● EXERCISE DATA
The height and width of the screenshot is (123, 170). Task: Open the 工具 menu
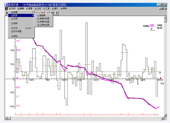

...

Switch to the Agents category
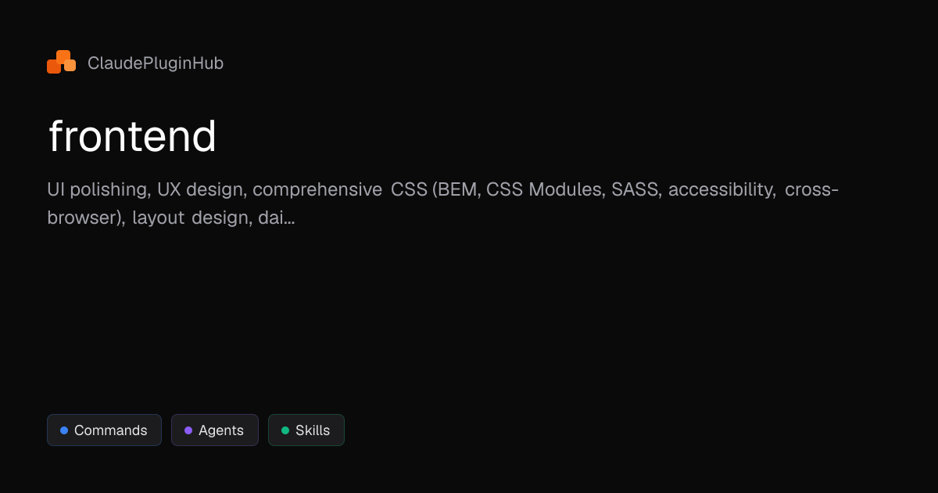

---

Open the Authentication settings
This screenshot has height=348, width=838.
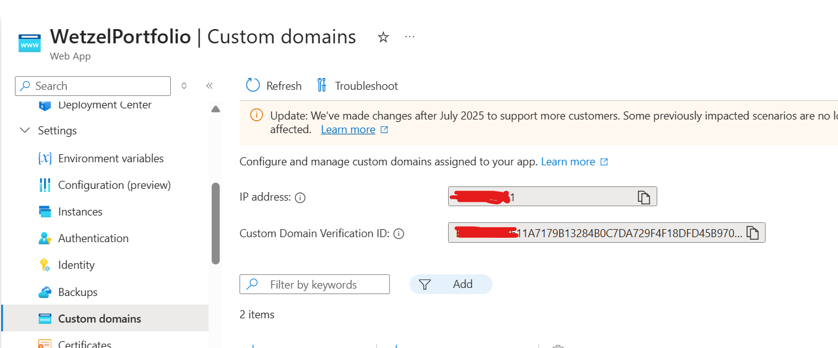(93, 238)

● PROBLEM REQUIREMENTS
Search the listing for "Open" and copy each line holding it.

● ANSWER TO THE EXERCISE
The height and width of the screenshot is (123, 170). Task: Open the 工具 menu
Open the Authentication settings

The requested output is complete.